De retour en Espagne, il travaille intensément pour la presse, réalisant portraits et reportages pour les suppléments hebdomadaires des plus grands quotidiens nationaux. Cette activité journalistique lui vaudra plusieurs prix prestigieux et des publications internationales (on se souviendra entre autres de son essai sur les enfants et adolescents victimes de la catastrophe de Tchernobyl et soignés à Cuba). À cette époque, il met également son énergie et son talent au service de la mode et de la publicité.
Après quelques années de collaboration intensive avec la presse et la communication, Dávila s’accommode néanmoins de plus en plus difficilement des contraintes de la photographie appliquée et s’investit dans une pratique plus personnelle, produisant lui-même des essais au long cours dont la finalité sont le livre et l’exposition.

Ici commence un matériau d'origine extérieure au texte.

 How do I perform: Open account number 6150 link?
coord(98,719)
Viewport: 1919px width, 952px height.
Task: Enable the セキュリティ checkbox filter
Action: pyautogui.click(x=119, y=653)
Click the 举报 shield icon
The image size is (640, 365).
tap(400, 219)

Cela le conduit tout d’abord à Manille, une ville méconnue, fortement métissée, à la constante recherche de son identité, qui pourrait résumer à elle seule ce que seront les mégapoles de demain.
En abordant la capitale des Philippines, Ricky Dávila s’affranchit du documentaire au sens strict, proposant une vision qui s’éloigne radicalement du photojournalisme pour se rapprocher du journal intime. Il s’exprime désormais autant qu’il témoigne.
Entre-temps, son vocabulaire formel s’est enrichi de nouvelles références, d’autres connivences: ses rencontres avec Anders Petersen et Daido Moriyama sont déterminantes, tout comme l’est son amitié avec Alberto García-Alix.
Sa photographie est de plus en plus instinctive, libérée de ces règles et de cette orthodoxie qu’il maîtrise pourtant.
Lorsqu’il entreprend de dresser un portrait de l’Espagne pour Ibérica, il le fait en voyageur plus qu’en autochtone, saisissant les paysages au vol, entr’aperçus plus que contemplés.
Plus récemment encore, il a posé un même regard introspectif sur Odessa et Bogotá, en ramenant des images qui nous en disent plus long sur leur auteur et son rapport au monde que sur les lieux qu’il a traversés.
Ce qu’il ressent prend le pas sur ce qu’il a vu. Et il parvient à chaque fois à partager ses émotions avec le spectateur, tant il est vrai que ce dernier ressent à son tour ce que ces images évoquent plus qu’il ne voit ce qu’elles décrivent.